Historically, the only check on prosecutorial power was the 5th Amendment right to a grand jury – this means that after arrest, and after selection of the case by prosecutor, a grand jury of your peers will hear the evidence of your charge and decide whether it is sufficient to potentially convict you. However, AGAIN, this right to a grand jury is only granted to federal matters. Accordingly, some states allow prosecutors to merely file a written accusation to inform the defendant of charges, and this suffices to move the case forward. The largest problem with failing to prosecute certain cases is that there is a lack of transparency because if a case is not prosecuted, the public will not hear of such case and thus can’t protest.

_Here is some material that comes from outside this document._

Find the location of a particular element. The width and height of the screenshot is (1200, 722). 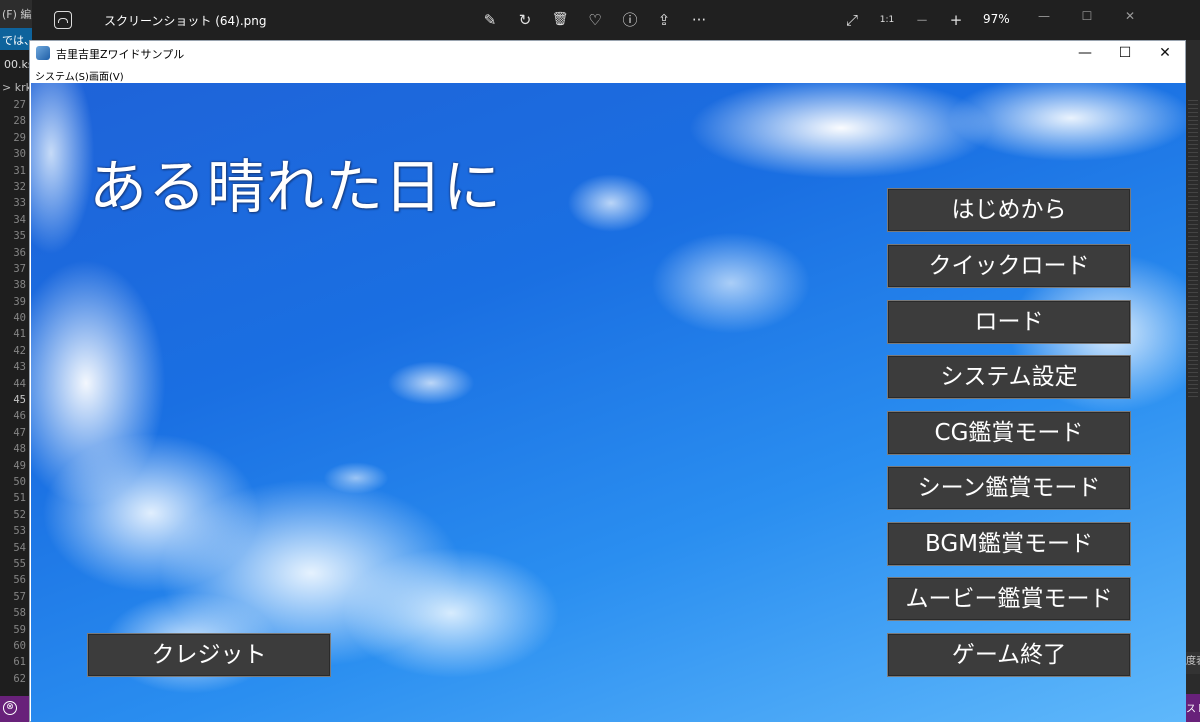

(4) Chicago, Illinois – opposite of Quitman County…where overzealous prosecution occurs in “high-profile show trials,” resulting in wrongful convictions. Though I think this chapter could have been combined with the previous chapter on ‘underzealous’ prosecutors to keep balance, this chapter highlights a popular problem in Rolando Cruz’s case. In 1983, in the little town of Naperville, IL, Jeanine Nicarico was sick at home alone when someone broke her door down, abducted her, raped her, and left her dead in the woods. Rolando Cruz was convicted, despite no physical evidence linking him to crime, and based solely on street kids testifying at trial that they heard he was involved. Two years later, Brian Dugan admitted to the crime after being convicted for the rape and murder of a different young girl. Instead of reopening the case immediately, DuPage County prosecutors simply said Dugan was lying. A total of three trials and 10 years in prison later, Cruz was finally freed on the basis of DNA evidence implicating Dugan. This is a stunningly frequent occurrence, and the reason IL Governor Ryan placed a moratorium on the death penalty in 2000, and IL Governor Quinn abolished it in 2011.
Bach’s solution:
Social scientists should create and implement yardsticks for court workers’ performances, particularly regarding discretion – judges’ decisions to assign counsel and set bail; prosecutors’ choices to charge defendant; defense attorneys’ distribution of time spent with clients & investigating cases. In other words, the implementation of a court monitoring system. Disappointments abound…this is wishful thinking for a project that will never happen. Who would fund this? How would it reach all the actual defects? And most importantly, would it really cure the individual attorneys who affect the system? I think 90% of the above problematic cases are the result of lazy (OK, as well as underfunded) public defense attorneys + prosecutors/judges overeager to punish ‘violent criminals.’ We have to blame individuals, and new benchmarks in a monitored court system don’t seem to fix that problem.